Wednesday, 9 June 2010

Sovay: "She fought for her life. She robbed for love."

This'd be a book review. Well, by book review, I actually mean discussing and 'opinionising' (I love making up words) it, rather than actually picking it apart and analysing every last detail.

As you can see, it's a book. And it's written by Celia Rees - if the name rings a bell, it's probably because you'd have been recommended her major success story, Witch Child by your teachers at school. And quite right too. Well, unless you're a man's man, in which case, don't bother. You won't appreciate it. No guns you see.

Anyway. Sovay. I bought it in Bournemouth, as something to read after my exams whilst I hung around Sam's house as he revised for his, or went to work. I confess it took me a while to get into it - I read about 30 pages and then switched over to his comic book collection. Perhaps it's because my brain needed short sentences and pretty pictures, or perhaps it was because the start is quite cliché in its Highwayman-is-a-woman storyline. But there is nothing wrong with cliché. Cliché can sell many many books, and give plenty of authors an income. I applaud cliché, so long as it's written well. And written well this book is - Celia Rees has a knack for keeping her writing both sophisticated and accessible to the younger (i.e. teenager) audience, giving its appeal a nice wide 12 to whatever-age-a-person-goes-off-fiction.

Sovay, the main character, is a 18th century daughter of an aristocrat, who displays less than aristocratic tendencies, such as enjoying riding around in her brother's clothes and testing the love of her fiancé (who failed the test). However instead of just sticking to terrorising the family of this epitome of rakishness, she has to keep up with highway robbery to prevent her family from being arrested for supposed treason - her family are moderate ''revolutionaries''. In that they support freedom and reform, but not necessarily as far as the French are doing at the moment (French Revolution of the 1700s).

After the move to London to find and warn her father and brother, Sovay's fortunes take a turn as she becomes embroiled in uncovering a mass conspiracy, almost in a Sherlock Holmes film-esque way. As I read through, getting more and more gripped on my 6 hour train journey, I could practically see all the characters come to life. Granted, the villain had a resemblance to Mark Strong, mixed with the owner of the asylum in Disney's Beauty and the Beast, but none the less he was sufficiently menacing to keep the plot fluid.

The plot in general is of course not believable, in comparison to her other books (I'm ignoring Sorceress) but it's enjoyable all the same. It's got adventure, intrigue, cult ritual, danger, a tiny bit of romance, a plausible international period drama setting and even a bit of kissy-slut happenings! (See what I've done with the colours?)
She really gets about that Sovay. Must be deluded into thinking that just because she dresses as a man once in a while, society has liberated her of her corset where physical contact with other people is concerned.

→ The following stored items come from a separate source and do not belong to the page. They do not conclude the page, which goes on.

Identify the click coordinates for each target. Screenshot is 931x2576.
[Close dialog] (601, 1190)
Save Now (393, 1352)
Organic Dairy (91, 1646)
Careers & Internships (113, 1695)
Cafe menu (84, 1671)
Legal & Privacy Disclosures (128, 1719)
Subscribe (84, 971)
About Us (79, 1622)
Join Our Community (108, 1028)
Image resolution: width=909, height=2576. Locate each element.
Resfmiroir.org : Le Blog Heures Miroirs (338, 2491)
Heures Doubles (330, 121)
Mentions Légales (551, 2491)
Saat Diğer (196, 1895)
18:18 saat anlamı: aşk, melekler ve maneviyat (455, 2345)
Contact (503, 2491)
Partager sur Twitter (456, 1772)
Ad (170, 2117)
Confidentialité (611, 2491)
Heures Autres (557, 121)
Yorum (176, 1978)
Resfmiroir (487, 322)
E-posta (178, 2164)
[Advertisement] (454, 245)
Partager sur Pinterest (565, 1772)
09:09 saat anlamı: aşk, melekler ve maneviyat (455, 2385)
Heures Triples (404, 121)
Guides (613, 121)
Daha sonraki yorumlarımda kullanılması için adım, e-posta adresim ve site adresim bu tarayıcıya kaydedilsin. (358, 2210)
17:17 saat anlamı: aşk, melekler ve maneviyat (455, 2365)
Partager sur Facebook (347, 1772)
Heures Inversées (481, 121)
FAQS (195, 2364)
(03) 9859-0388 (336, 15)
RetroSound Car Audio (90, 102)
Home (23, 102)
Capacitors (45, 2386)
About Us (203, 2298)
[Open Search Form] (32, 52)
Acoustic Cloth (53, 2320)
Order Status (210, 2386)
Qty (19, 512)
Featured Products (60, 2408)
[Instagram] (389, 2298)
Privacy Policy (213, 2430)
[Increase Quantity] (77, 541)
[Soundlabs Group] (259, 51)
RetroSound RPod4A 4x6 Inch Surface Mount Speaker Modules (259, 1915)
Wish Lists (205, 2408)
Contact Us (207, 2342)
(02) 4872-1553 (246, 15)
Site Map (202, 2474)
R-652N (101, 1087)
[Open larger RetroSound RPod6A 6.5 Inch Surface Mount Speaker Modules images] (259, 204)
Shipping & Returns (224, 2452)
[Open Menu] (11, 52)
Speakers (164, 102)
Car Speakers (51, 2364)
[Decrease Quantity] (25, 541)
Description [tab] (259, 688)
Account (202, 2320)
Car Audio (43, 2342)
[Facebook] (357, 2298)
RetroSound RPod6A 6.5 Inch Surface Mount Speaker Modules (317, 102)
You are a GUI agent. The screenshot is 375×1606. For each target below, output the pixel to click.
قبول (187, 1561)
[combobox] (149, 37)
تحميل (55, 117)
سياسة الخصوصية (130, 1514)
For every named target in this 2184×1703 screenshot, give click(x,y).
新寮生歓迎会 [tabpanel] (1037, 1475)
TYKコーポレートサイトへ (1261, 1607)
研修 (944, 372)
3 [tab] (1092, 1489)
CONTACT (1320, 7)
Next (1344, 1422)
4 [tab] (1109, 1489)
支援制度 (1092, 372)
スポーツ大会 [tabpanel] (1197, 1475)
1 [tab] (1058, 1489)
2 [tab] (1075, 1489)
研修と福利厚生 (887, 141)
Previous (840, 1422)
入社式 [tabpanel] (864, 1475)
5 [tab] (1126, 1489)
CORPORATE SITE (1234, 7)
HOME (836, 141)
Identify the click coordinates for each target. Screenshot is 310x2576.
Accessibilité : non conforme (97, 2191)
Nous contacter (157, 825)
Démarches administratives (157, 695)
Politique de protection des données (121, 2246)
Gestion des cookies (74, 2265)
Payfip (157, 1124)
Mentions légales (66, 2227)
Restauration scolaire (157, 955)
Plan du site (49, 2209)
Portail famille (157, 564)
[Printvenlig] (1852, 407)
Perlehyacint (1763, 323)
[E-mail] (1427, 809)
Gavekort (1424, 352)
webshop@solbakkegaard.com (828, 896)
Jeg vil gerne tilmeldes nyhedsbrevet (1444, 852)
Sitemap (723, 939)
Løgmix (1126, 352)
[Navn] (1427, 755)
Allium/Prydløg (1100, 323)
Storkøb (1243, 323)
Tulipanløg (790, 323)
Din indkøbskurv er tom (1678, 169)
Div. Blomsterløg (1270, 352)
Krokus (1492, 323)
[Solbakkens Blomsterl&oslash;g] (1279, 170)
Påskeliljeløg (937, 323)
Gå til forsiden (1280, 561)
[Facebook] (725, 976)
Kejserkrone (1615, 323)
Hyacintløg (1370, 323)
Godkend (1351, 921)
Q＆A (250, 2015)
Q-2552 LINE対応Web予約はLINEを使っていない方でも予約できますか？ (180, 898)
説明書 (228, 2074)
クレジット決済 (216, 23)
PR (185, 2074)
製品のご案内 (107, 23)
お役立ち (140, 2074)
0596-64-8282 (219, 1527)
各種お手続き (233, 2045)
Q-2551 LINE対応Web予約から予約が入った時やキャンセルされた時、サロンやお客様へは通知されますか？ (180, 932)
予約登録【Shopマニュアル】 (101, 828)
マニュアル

The writing style is good. I like Celia Rees for her style. I was a bit skeptical that she could write anything that wasn't in diary-form, after Sorceress (I don't know why, I just couldn't get into that as I could Witch Child and Pirates! ) but after Pirates! I knew she was good at writing the sort of frivolous period adventure story I enjoy one quiet week or long-night with no obligations the next morning.